Figure 3.

DDX3X is a central regulator of the NLRP3 inflammasome, stress granules, and type I IFN responses during IAV infection.A, confocal microscopy imaging of Ddx3x^fl/fl and Ddx3x^fl/flLysM^Cre bone marrow–derived macrophages (BMDMs) infected with influenza A virus (IAV; MOI 5) or IAV–ΔNS1 (MOI 5), stained for G3BP1 and DDX3X to visualize stress granules and DAPI to visualize nuclei. The scale bars represent 10 μm (whole image) and 5 μm (magnified image). Representative images (n = 2). B, quantification of the number of cells with stress granules from confocal microscopy images. Each circle represents the percentage of cells in a field of view with stress granules. ∗∗∗p = 0.0004 (unpaired two-sided t test).

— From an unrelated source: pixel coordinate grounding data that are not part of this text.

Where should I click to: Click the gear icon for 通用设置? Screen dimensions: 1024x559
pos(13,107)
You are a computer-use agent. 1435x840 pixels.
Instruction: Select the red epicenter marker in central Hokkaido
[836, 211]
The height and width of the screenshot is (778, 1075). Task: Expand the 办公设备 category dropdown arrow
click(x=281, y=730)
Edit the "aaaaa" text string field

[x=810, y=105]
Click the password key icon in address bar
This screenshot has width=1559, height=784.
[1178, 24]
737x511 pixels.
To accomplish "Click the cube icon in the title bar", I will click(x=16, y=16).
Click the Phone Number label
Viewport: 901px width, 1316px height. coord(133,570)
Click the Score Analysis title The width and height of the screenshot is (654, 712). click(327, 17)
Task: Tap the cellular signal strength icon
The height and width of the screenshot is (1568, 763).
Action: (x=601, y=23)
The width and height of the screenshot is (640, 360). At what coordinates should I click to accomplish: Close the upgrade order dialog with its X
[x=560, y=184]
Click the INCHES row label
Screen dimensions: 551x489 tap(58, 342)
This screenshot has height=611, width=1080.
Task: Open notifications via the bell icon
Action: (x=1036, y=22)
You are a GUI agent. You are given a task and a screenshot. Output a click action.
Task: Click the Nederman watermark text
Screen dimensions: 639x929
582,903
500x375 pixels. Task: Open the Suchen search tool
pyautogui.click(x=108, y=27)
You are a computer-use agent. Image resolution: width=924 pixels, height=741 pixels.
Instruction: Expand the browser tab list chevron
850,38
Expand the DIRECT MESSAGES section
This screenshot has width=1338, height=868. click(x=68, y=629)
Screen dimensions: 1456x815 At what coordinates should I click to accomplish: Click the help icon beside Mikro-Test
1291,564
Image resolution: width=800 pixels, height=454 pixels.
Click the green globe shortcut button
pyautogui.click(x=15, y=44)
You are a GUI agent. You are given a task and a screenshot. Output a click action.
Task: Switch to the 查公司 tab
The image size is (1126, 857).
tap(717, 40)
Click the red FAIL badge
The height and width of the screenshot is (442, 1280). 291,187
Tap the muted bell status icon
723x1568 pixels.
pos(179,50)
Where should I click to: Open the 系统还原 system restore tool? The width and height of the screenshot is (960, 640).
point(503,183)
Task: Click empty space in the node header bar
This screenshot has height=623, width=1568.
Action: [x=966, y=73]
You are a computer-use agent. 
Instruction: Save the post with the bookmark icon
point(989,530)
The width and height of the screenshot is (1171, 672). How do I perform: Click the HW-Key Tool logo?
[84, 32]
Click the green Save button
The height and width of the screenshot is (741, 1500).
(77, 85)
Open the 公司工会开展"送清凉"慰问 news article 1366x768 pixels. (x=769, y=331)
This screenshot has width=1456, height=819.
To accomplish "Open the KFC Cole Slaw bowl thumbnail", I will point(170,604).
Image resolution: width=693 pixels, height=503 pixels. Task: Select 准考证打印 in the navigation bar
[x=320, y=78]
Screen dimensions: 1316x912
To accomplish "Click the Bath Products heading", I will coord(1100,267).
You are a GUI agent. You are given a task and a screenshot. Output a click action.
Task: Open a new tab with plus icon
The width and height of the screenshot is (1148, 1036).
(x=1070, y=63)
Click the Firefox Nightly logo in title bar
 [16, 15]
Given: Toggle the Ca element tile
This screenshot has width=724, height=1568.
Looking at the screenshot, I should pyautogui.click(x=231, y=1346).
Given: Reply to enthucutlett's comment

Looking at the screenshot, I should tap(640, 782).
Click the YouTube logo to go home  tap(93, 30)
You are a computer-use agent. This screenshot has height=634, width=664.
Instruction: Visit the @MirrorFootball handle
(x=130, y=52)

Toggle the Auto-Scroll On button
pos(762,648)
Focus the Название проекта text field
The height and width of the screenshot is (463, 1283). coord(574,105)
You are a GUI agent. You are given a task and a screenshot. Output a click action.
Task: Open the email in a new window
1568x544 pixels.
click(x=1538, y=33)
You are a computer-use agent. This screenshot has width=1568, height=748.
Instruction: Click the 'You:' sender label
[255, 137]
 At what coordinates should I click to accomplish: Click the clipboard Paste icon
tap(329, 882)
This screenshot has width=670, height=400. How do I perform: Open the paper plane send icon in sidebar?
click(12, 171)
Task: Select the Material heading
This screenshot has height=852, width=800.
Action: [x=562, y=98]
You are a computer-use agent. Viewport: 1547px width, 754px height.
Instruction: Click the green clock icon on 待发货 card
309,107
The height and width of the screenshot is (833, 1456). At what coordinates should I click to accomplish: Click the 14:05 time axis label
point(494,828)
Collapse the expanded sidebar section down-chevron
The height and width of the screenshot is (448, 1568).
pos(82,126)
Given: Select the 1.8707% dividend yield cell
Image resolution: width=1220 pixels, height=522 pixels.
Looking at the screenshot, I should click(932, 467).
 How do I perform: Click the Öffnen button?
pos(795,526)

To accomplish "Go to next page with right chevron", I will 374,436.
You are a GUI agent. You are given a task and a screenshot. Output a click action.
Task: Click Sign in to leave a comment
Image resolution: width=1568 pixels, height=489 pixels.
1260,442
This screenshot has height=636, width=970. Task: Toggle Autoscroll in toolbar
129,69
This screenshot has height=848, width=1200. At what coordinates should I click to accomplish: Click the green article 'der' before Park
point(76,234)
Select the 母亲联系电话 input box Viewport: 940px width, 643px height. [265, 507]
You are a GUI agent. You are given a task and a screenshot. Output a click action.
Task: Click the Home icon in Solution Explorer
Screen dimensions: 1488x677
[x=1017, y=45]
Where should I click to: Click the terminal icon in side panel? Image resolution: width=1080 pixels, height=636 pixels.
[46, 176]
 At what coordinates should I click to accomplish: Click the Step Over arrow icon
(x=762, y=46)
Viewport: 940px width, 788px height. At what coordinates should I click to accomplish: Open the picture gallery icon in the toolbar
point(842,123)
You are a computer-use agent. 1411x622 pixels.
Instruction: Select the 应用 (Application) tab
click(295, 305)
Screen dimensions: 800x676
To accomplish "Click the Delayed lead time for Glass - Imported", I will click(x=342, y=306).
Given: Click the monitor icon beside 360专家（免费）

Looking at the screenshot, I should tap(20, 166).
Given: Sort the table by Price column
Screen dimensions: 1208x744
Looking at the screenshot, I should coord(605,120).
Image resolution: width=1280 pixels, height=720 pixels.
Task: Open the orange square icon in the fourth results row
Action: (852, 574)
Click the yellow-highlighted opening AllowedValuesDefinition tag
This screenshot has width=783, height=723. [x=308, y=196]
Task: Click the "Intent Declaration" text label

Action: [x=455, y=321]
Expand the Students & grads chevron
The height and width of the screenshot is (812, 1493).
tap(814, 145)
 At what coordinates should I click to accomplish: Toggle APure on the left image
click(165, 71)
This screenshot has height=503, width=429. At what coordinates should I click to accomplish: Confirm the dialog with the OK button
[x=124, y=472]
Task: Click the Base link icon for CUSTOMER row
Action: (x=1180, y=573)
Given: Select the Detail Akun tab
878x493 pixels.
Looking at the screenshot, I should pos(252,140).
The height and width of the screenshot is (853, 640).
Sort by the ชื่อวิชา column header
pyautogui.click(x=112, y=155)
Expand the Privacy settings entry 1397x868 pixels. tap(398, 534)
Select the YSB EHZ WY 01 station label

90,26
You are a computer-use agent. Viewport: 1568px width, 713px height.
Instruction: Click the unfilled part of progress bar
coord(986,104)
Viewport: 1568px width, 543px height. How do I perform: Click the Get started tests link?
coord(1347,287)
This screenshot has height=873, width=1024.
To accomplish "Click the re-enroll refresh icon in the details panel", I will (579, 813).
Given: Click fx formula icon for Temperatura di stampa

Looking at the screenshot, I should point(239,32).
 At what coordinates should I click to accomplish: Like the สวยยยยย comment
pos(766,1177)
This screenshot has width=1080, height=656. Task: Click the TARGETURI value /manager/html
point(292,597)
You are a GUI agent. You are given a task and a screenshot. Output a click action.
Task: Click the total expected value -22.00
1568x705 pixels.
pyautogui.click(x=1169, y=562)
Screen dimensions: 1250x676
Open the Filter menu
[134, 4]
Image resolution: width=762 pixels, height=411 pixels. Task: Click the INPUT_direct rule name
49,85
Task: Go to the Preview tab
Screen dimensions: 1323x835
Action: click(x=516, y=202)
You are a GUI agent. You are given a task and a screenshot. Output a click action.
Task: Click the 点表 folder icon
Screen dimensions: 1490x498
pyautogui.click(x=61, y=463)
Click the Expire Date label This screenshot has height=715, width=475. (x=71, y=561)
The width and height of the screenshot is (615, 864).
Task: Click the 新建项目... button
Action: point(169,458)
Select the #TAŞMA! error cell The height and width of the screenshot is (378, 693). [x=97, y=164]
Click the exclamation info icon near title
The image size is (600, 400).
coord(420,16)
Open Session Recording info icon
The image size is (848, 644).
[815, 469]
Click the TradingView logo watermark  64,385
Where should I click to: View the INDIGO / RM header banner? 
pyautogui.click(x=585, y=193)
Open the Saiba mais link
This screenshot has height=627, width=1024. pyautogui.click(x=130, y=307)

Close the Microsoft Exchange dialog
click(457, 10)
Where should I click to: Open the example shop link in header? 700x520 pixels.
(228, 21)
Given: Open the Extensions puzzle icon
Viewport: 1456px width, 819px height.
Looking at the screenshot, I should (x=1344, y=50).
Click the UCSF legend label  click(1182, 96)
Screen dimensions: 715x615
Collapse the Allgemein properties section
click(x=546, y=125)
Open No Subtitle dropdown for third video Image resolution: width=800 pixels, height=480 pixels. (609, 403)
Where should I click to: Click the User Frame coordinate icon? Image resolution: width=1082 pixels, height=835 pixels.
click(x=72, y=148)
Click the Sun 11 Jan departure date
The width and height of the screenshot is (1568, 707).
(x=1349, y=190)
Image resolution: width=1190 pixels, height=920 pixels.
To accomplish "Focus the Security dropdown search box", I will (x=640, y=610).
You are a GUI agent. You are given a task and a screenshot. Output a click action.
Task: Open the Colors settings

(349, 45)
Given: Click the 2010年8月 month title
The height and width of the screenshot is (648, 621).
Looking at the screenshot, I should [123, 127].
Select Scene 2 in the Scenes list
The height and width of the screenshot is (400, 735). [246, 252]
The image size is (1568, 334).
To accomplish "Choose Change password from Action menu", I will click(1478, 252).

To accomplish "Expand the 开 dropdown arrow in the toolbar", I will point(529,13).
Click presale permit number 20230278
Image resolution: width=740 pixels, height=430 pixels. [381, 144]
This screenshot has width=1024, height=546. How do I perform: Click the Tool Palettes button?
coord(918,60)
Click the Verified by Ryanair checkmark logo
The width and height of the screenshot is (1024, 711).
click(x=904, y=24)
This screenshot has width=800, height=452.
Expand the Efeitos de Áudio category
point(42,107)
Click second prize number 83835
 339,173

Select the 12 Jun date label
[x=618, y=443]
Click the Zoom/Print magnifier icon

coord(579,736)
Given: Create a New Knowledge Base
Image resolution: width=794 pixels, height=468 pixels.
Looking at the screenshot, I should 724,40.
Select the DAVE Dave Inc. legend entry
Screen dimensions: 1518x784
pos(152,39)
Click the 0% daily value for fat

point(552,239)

Data are the mean ± SEM. (n = 2 independent experiments). C, immunoblot analysis of caspase-1 (CASP1) cleavage (pro-CASP1 (p45) and cleaved CASP1 (p20)) in Ddx3x^fl/fl and Ddx3x^fl/flLysM^Cre BMDMs infected with IAV–PR8 (MOI 20) and ELISA measurement of IL-1β and IL-18 in Ddx3x^fl/fl and Ddx3x^fl/flLysM^Cre BMDMs infected with IAV–PR8 (MOI 20). ∗∗p = 0.0054, ∗p = 0.0436 (unpaired two-sided t test; n ≥ 2). Data are the mean ± SEM. D, ELISA measurement of IFN-β in Ddx3x^fl/fl and Ddx3x^fl/flLysM^Cre BMDMs infected with IAV and IAV–ΔNS1 (MOI 5). ∗p = 0.0263, ∗∗p = 0.0054 (unpaired two-sided t test; n > 3). Data are the mean ± SEM. ΔNS1, NS1 deletion mutant; DDX3X, DEAD-box helicase 3 X-linked; G3BP1, GTPase-activating protein-binding protein 1.